- 6 years ago
This is my first ever post but I have been stalking boards for a while now!
I need to vent/hear someone say they’ve had a similar experience (which is hard to belive)/if I don’t write this out I might explode.
Background: My Fiance was raised by two woman. His bilogical mother had a one night stand and his father still does not know he exists. She then began living with a woman who has helped raise him his whole life. In high school his non-bio mom got breast cancer and later became addicted to painkillers. His parents broke up and his bio-mom is now married to a man. His other mom is married (go IOWA!) to a woman.
I love both of his moms but their breakup was dramatic and disastorous. His bio mom regrets ever being with his other mom and says that was not who she was. His other mom seems to still have some issues with alcohol/depression/meds because she has to take something for depression but it makes her lethargic and Fiance is constantly embarassed of her behavior (falling asleep during dinner, talking super slow, not using common sense).
They are both hosting the rehearsal dinner which is so kind of them. However, their have been a lot of issues and drama with this and with our wedding. His bio-mom has not told her husband (an old fashion farmer) that she was once a lesbian. FOR 17 YEARS!! Since we got engaged she has made comments to Fi and I about having nightmares about the wedding programs/invites. She kept telling him, “You have one mother”, “She is NOT your parent”, “She did not support you” (the last one is especially crazy bc the non-bio mom was the breadwinner and bought house, vacays, attended all school events, loved him, etc.).

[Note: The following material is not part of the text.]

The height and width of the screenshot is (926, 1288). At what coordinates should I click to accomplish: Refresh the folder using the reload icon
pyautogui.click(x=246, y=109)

BIO-MIL has said that she does not want her name on things if the other mother’s name has to be on them. She has said that the other mom is not reliable and will not come through with the rehearsal financing (not true) and has asked us, “What will my NEW family do when they find out?”. I’m sorry but this is NOT OUR problem! We are not out to expose lies but we are also going to walk in the truth on our wedding day. Bio mom and other mom refuse to talk because both are uncomfortable with each other. They both say the will talk but have made no effort to communicate (wedding is in 2 months!). Non-bio mom does not seem to care for much about the wedding but does love us. She doesn’t offer her help as bio-mom does and unfortunately bio-mom loves to point this out.
My parents are paying for the entire wedding so it will just be their names on the invites but we are having trouble with the programs. We can just not put all parents names and do something funky and different but I don’t feel it is fair to my parents. Plus there is the issue with seating, speeches, dances, pictures, etc.

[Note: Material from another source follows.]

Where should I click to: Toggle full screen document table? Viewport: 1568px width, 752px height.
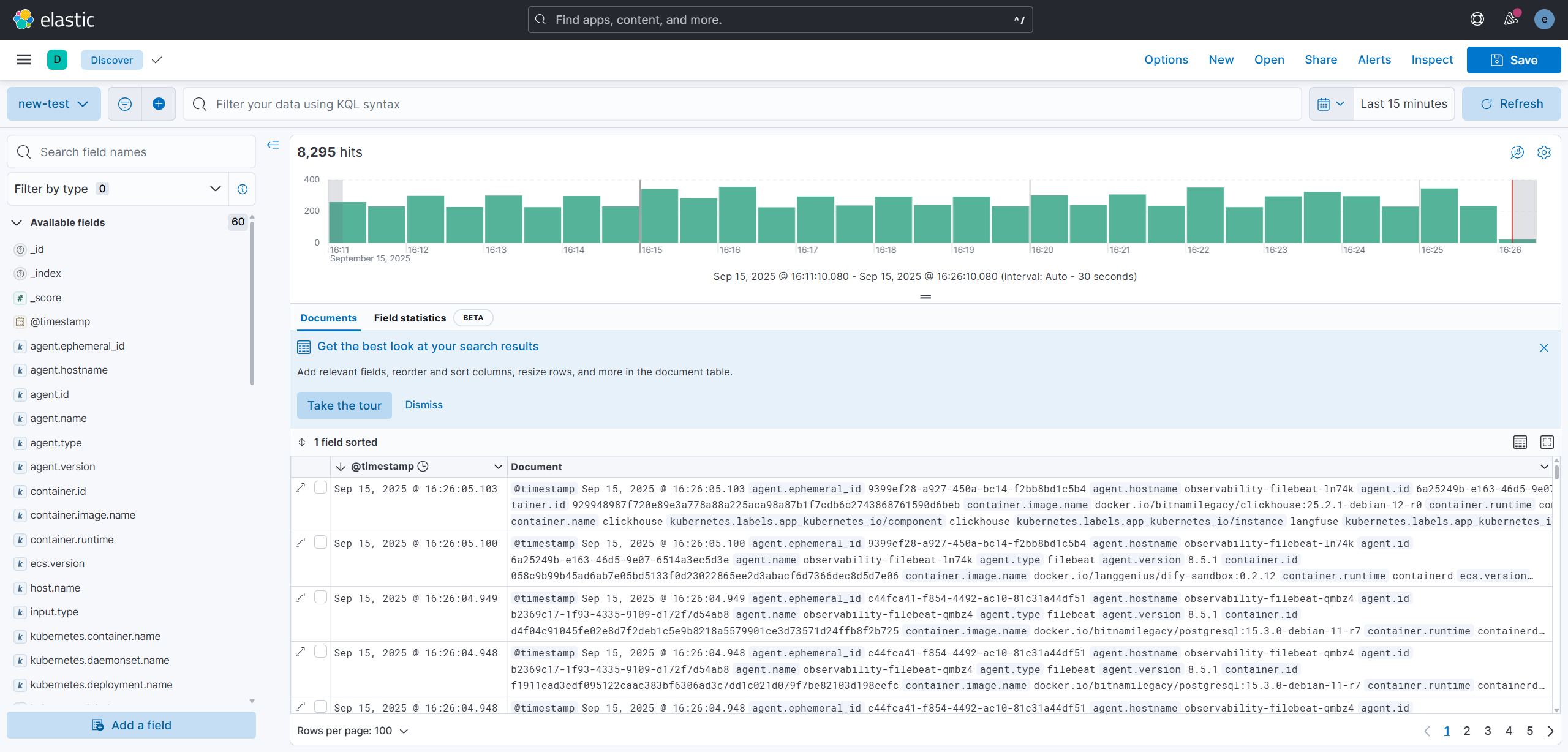pos(1547,442)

On another note, both MIL’s keep adding people to the guest list. There is already so much drama going on and the wedding is a big one (400 ppl invited), that my parents keep saying “It’s fine, invited them.” But it is NOT FINE! I asked for and received their guest lists months ago and they are NOT PAYING!

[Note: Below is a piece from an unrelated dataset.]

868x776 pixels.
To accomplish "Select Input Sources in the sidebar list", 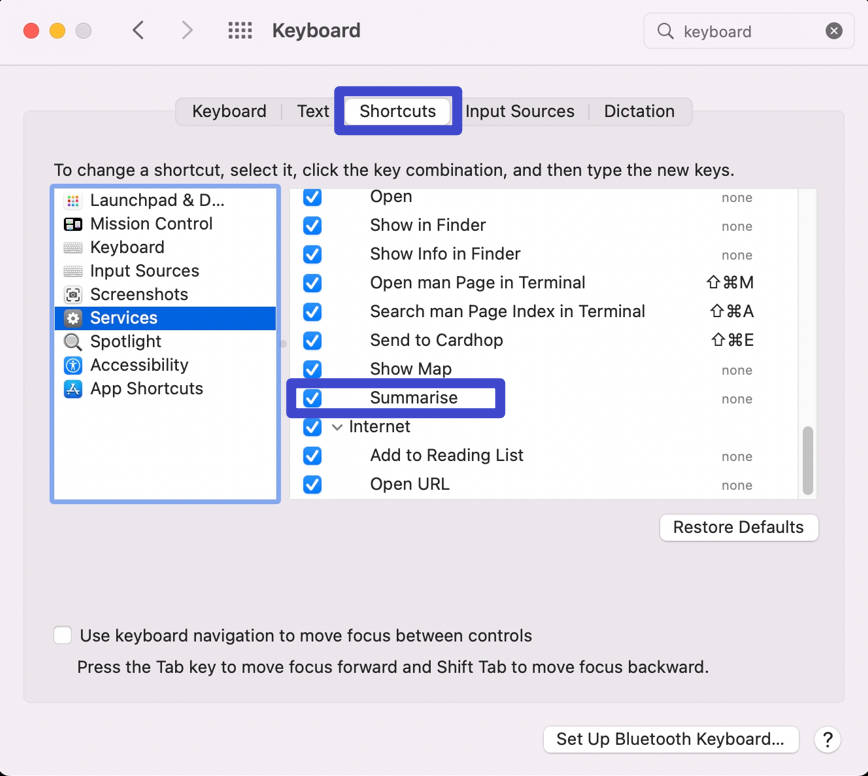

Thankfully my Fiance is amazing (and fairly normal despite his crazy life), and my parents are the best or else I would have checked out months ago. I’m angry at both of his mothers for making this day about them and their drama instead of about us and the relationship they each hold dear with their amazing son. I’m sick of trying to help shield lies and sick of not getting much support from non-bio mom (I’m not talking financially-as this is not what matters to us!). I need suggestions to help make my special day drama free. Please help.